Increasing the genome-targeting scope and precision of base editing with engineered Cas9-cytidine deaminase fusions

Abstract

Base editing induces single-nucleotide changes in the DNA of living cells using a fusion protein containing a catalytically defective Streptococcus pyogenes Cas9, a cytidine deaminase, and an inhibitor of base excision repair. This genome editing approach has the advantage that it does not require formation of double-stranded DNA breaks or provision of a donor DNA template. Here we report the development of five C to T (or G to A) base editors that use natural and engineered Cas9 variants with different protospacer-adjacent motif (PAM) specificities to expand the number of sites that can be targeted by base editing 2.5-fold. Additionally, we engineered base editors containing mutated cytidine deaminase domains that narrow the width of the editing window from ∼5 nucleotides to as little as 1-2 nucleotides. We thereby enabled discrimination of neighboring C nucleotides, which would otherwise be edited with similar efficiency, and doubled the number of disease-associated target Cs able to be corrected preferentially over nearby non-target Cs.

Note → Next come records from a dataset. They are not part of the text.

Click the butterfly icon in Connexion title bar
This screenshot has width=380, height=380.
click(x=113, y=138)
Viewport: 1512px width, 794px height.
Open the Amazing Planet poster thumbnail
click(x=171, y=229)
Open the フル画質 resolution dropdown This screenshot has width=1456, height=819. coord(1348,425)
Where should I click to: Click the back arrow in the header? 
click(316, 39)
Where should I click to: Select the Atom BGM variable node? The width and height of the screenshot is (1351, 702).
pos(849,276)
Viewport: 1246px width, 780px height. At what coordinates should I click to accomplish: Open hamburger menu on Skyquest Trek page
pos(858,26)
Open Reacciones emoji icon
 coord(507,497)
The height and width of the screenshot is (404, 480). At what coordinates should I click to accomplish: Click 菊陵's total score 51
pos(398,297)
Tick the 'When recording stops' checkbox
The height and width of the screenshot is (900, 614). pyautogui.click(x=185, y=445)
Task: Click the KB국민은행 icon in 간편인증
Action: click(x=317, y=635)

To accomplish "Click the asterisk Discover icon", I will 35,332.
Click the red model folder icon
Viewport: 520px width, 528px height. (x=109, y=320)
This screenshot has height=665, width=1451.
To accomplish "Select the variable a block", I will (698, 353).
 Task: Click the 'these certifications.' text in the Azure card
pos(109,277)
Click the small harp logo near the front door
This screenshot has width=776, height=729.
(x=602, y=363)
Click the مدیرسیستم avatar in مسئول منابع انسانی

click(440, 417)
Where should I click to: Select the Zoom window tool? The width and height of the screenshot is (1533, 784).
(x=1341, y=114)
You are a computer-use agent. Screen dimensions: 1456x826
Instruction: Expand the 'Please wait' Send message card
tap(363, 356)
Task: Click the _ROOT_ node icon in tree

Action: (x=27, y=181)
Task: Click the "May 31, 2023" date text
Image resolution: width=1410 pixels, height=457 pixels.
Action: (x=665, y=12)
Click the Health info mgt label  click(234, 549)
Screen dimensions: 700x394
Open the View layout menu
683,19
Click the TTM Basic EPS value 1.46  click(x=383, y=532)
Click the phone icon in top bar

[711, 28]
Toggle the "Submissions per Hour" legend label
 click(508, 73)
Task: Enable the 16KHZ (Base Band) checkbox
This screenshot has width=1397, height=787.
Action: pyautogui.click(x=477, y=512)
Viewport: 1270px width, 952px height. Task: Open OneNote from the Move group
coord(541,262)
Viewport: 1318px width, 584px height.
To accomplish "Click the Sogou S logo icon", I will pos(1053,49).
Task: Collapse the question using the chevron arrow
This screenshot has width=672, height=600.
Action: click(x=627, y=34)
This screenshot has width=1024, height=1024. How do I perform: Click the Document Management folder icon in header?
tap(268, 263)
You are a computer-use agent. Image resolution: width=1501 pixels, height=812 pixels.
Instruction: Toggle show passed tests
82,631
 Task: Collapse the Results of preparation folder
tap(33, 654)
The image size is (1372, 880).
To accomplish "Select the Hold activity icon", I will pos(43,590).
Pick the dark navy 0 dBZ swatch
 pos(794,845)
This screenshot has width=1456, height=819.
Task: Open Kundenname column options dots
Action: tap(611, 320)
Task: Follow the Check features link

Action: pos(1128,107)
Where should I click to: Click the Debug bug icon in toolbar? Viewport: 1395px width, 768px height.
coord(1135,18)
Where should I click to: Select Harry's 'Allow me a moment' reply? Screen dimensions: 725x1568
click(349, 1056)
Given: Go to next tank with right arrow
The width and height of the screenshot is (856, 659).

Figure 1. SaBE3, SaKKH-BE3, VQR-BE3, EQR-BE3, and VRER-BE3 mediate efficient base editing at target sites containing non-NGG PAMs in human cells

a, Base editor architectures using S. pyogenes and S. aureus Cas9, and recently characterized Cas9 variants with alternate or relaxed PAM requirements^,. b–f, HEK293T cells were treated with the base editor variants shown as described in the Methods. The percentage of total DNA sequencing reads (with no enrichment for transfected cells) with C converted to T at the target positions indicated are shown. The PAM sequence of each target tested is shown below the X-axis. The charts show the results for SaBE3 and SaKKH-BE3 at genomic loci with NNGRRT PAMs (b), SaBE3 and SaKKH-BE3 at genomic loci with NNHRRT PAMs (c), VQR-BE3 and EQR-BE3 at genomic loci with NGAG PAMs (d) and with NGAH PAMs (e), and VRER-BE3 at genomic loci with NGCG PAMs (f). Values and error bars reflect the mean and standard deviation of at least two biological replicates.

Figure 2. Base editors with mutant cytidine deaminase domains exhibit narrowed editing windows

a–c, HEK293T cells were transfected with plasmids expressing mutant base editors and an appropriate sgRNA. Three days after transfection, genomic DNA was extracted and analyzed by high-throughput DNA sequencing at the indicated loci. The percentage of total DNA sequencing reads (without enrichment for transfected cells) with C changed to T at the target positions indicated are shown for the EMX1 site, HEK293 site 3, FANCF site, HEK293 site 2, site A, and site B loci. a, Cytidine deaminase mutations narrow the width of the editing window. See Supplementary Figure 6 for the characterization of additional mutations. b, Effect of cytidine deaminase mutations that narrow editing window width on genomic loci containing multiple Cs within the canonical BE3 editing window (positions 4–8). Combining mutations has an additive effect on narrowing the editing window. YE1 = W90Y + R126E; EE = R126E + R132E; YE2 = W90Y + R132E; YEE = W90Y + R126E + R132E. c, YE1-BE3, YE2-BE3, EE-BE3, and YEE-BE3 alter the product distribution of base editing, producing predominantly singly-modified products, in contrast with BE3, even when multiple Cs are present in positions 4–8. Values and error bars reflect the mean and standard deviation of at least two biological replicates.

Figure 3. Genetic variants in ClinVar that can be corrected in principle by the base editors developed in this work

The NCBI ClinVar database of human genetic variations and their corresponding phenotypes (see Ref. 5) was searched for genetic diseases that in theory can be corrected by base editing. a, The base editors with altered PAM specificities developed in this study substantially increases targetable loci among all pathogenic T→C or A→G mutations in the ClinVar database. b, Improvement in base editing targeting scope among all pathogenic T→C or A→G mutations in the ClinVar database through the use of base editors with narrowed activity windows. BE3 is assumed to edit Cs in positions 4–8 with comparable efficiency as shown in Fig. 2. YE1-BE3, EE-BE3, YE2-BE3, and YEE-BE3 are assumed to edit with a preference of C5 > C6 > C7 ≈ C4. The blue fractions denote the proportion of pathogenic T→C or A→G mutations that can be edited by BE3 without comparable editing of other Cs (left), or that can be edited by BE3 or by one of BE3 mutants without comparable editing of other Cs (right).